In the documentation it is written:
globbing letters
The curl command line tool supports "globbing" of URLs. It means that you can create ranges and lists using [N-M] and {one,two,three} sequences. The letters used for this ([]{}) are reserved in RFC 3986 and can therefore not legitimately be part of such a URL.
They are however not reserved or special in the WHATWG specification, so globbing can mess up such URLs. Globbing can be turned off for such occasions (using --globoff).
It means that you should do percent-encoding for reserved/special characters (:/?#[]@!$&'()*+,;=) to avoid their special interpretation. To do so you put percent sign (%) and hex value of character in ASCII table.
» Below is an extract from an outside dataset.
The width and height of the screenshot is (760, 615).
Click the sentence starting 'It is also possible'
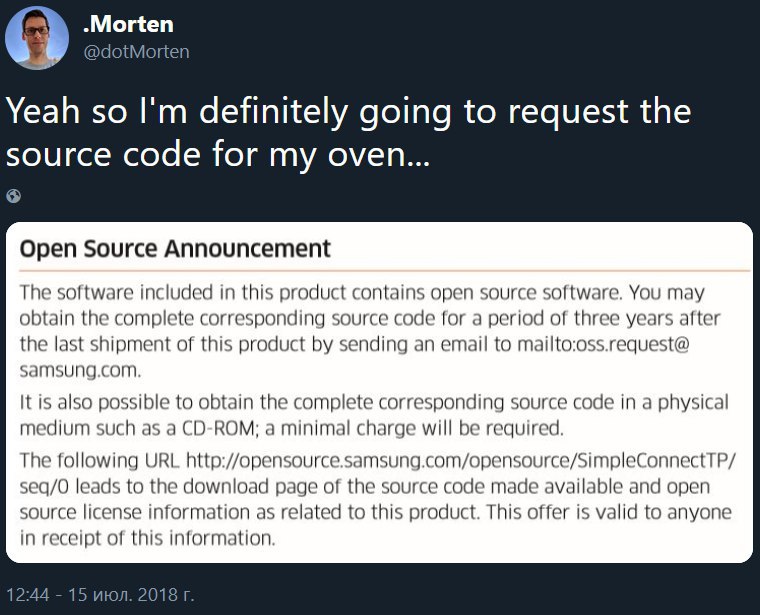(x=374, y=415)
For example:
| Symbol |
Encoded Value |
[ |
%5B |
] |
%5D |
{ |
%7B |
} |
%7D |
curl doesn't expect reserved/special characters in URL and these four symbols are used to generate multiple URLs (globbing operation):
$ curl http://localhost:8080/?TEST[a-c]=1
will equivalent to
$ curl http://localhost:8080/?TESTa=1
$ curl http://localhost:8080/?TESTb=1
$ curl http://localhost:8080/?TESTc=1
and
$ curl http://localhost:8080/?TEST{a,c,e}=1
will equivalent to
$ curl http://localhost:8080/?TESTa=1
$ curl http://localhost:8080/?TESTc=1
$ curl http://localhost:8080/?TESTe=1
If you want to disable globbing operation:
encode them:
$ curl http://localhost:8080/?TEST%5Ba-c%5D=1
$ curl http://localhost:8080/?TEST%7Ba,c,e%7d=1
For zsh (default shell on Mac OS X) you must escape ? as well. Thus for both bash and zsh shells:
$ curl http://localhost:8080/\?TEST%5Ba-c%5D=1
$ curl http://localhost:8080/\?TEST%7Ba,c,e%7d=1
or use -g/--globoff option:
$ curl -g http://localhost:8080/?TEST[a-c]=1
$ curl -g http://localhost:8080/?TEST{a,c,e}=1 # not enough, see note below
☝ In last example there is a caveat: globbing may be done by bash and zsh shell. To avoid globbing by shell:
either escape characters putting reverse slash (\) (don't forget about escaping ? for zsh shell):
$ curl -g http://localhost:8080/\?TEST\[a-c\]=1
$ curl -g http://localhost:8080/\?TEST\{a,c,e\}=1
or put URL in quotes (single or double):
$ curl -g 'http://localhost:8080/?TEST[a-c]=1'
$ curl -g 'http://localhost:8080/?TEST{a,c,e}=1'
☝ Also be aware that empty square brackets ([]) don't lead to globbing in curl:
$ curl 'http://localhost:8080/?TEST[]=1'
will request /?TEST[]=1.
This is not true for empty curly brackets ({}):
$ curl 'http://localhost:8080/?TEST{}=1'
curl: (3) empty string within braces in URL position 29:
http://localhost:8080/?TEST{}=1
^
they must contain at least one string.
P.S. You may test on docker (press Ctrl+C to quit):
$ docker run --rm -p 8080:80 -it nginx
and run curl against it in separate terminal:
$ curl http://localhost:8080/?TEST[a-c]=1
In logs you should see generate URL for request:
172.17.0.1 - - [17/Jan/2023:09:21:53 +0000] "GET /?TESTa=1 HTTP/1.1" 200 615 "-" "curl/7.86.0" "-"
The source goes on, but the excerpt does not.